Return all lines of the records that contain the word "screenshot".

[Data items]
*** Block opens ***

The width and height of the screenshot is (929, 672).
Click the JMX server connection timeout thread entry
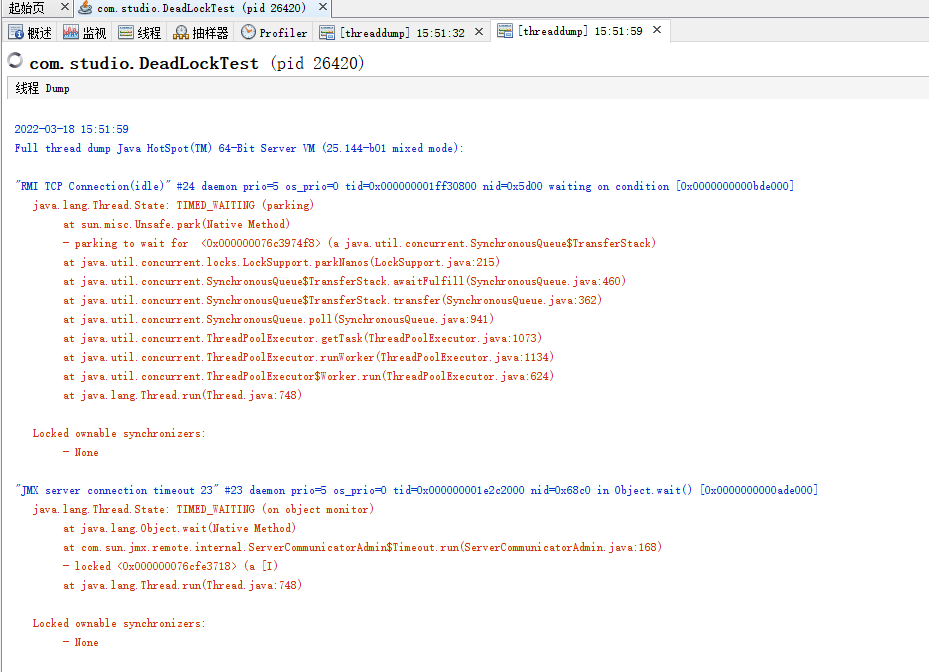point(200,490)
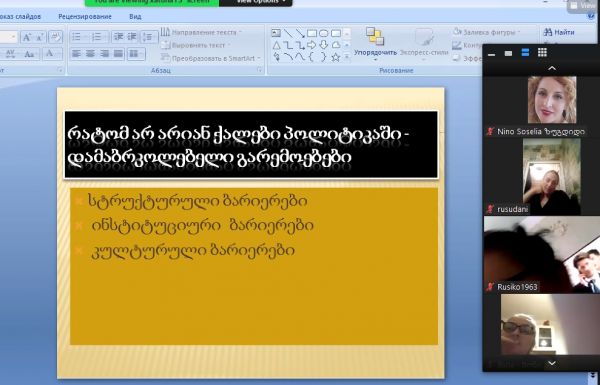Open the Направление текста dropdown
600x385 pixels.
pos(201,32)
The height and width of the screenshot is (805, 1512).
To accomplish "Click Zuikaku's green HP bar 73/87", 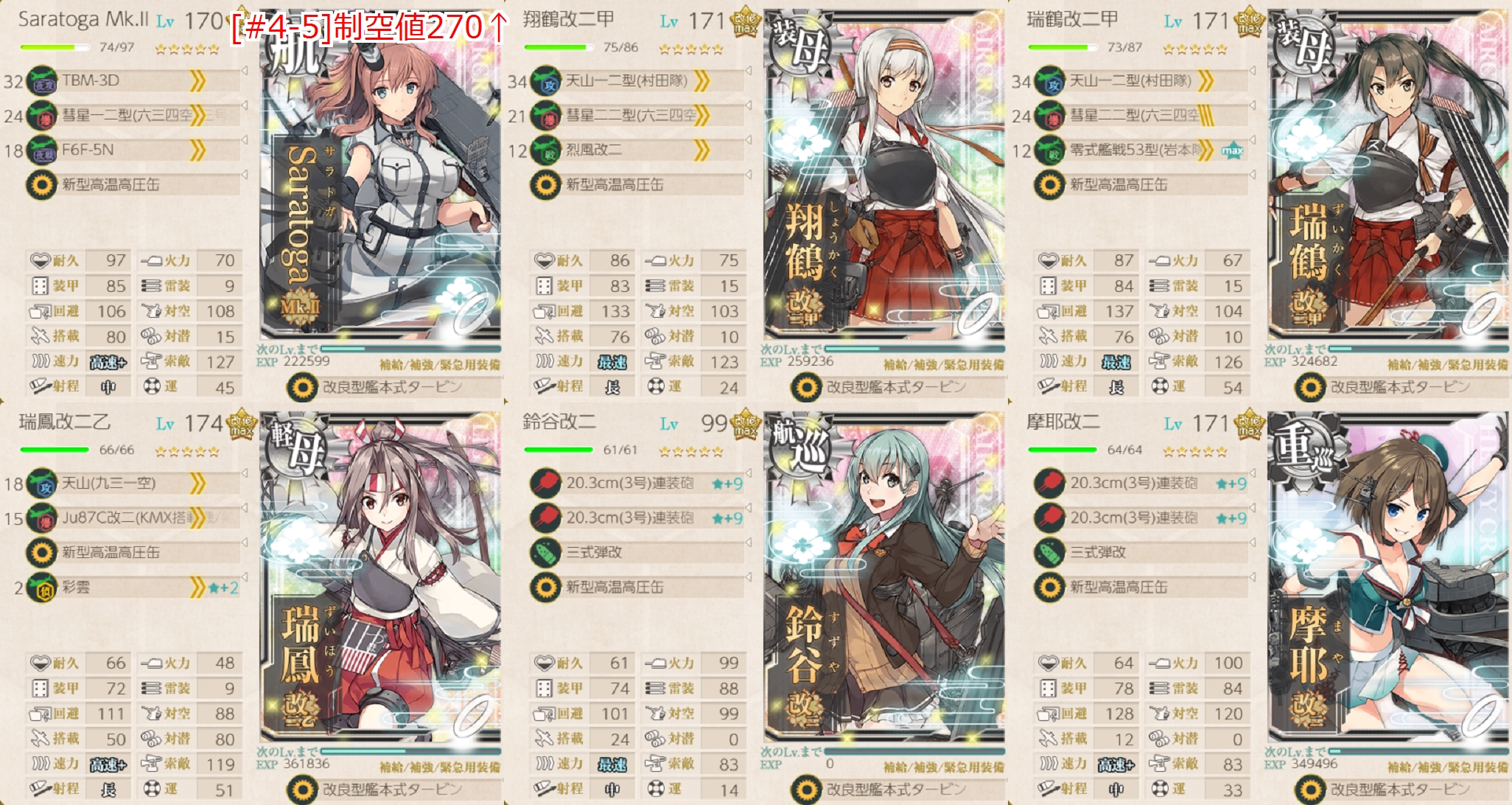I will tap(1058, 47).
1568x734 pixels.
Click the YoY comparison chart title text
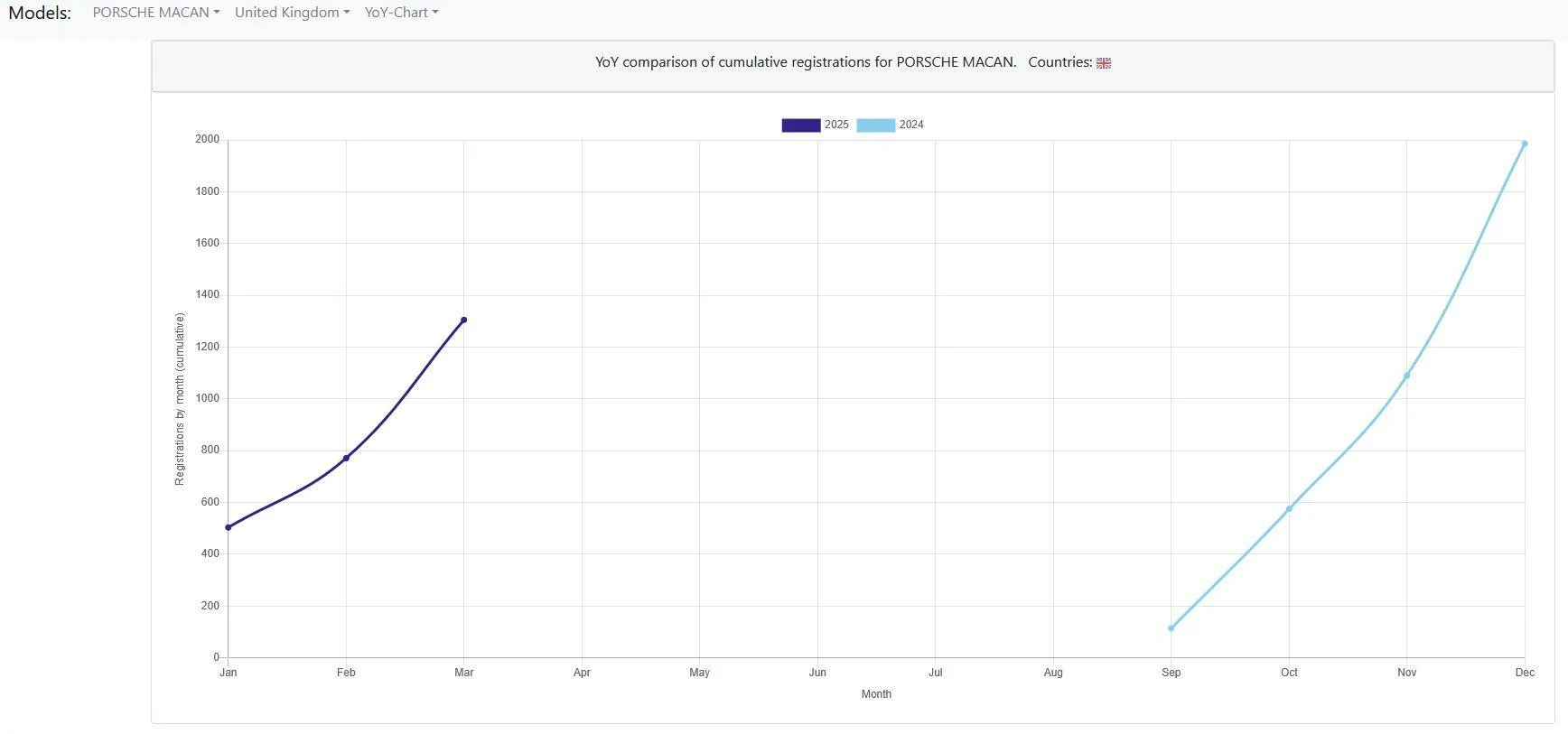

*** Block closes ***

### Response area
The width and height of the screenshot is (929, 672).
The height and width of the screenshot is (805, 1512).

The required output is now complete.